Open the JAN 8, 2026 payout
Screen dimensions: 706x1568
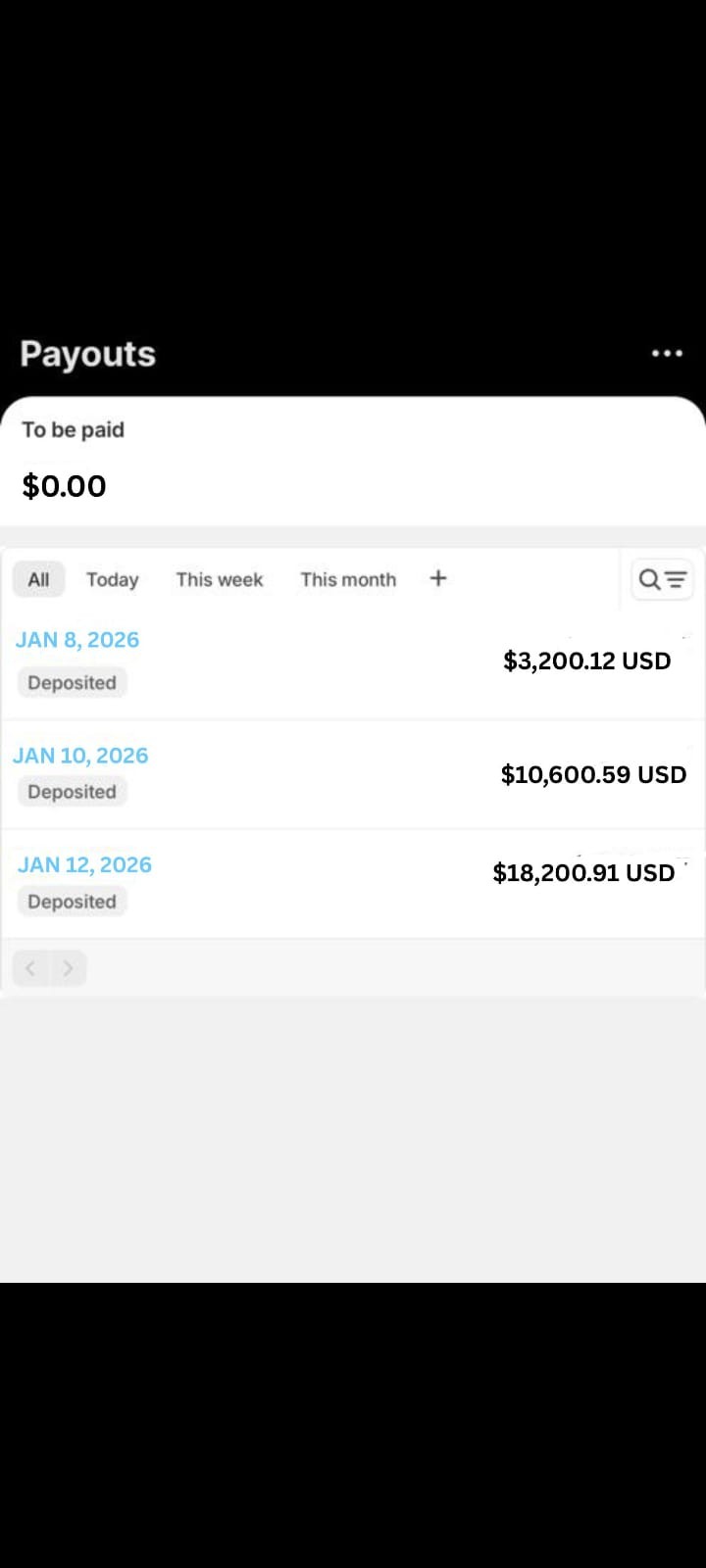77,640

--

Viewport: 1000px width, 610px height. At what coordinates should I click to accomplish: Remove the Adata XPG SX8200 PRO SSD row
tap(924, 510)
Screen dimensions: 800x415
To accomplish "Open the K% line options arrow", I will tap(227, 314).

• _TASK INSTRUCTIONS_
Quote the material from the line containing "Screen dimensions: 800x415" up to and including the line containing "will tap(227, 314).".

• _RESPONSE_
Screen dimensions: 800x415
To accomplish "Open the K% line options arrow", I will tap(227, 314).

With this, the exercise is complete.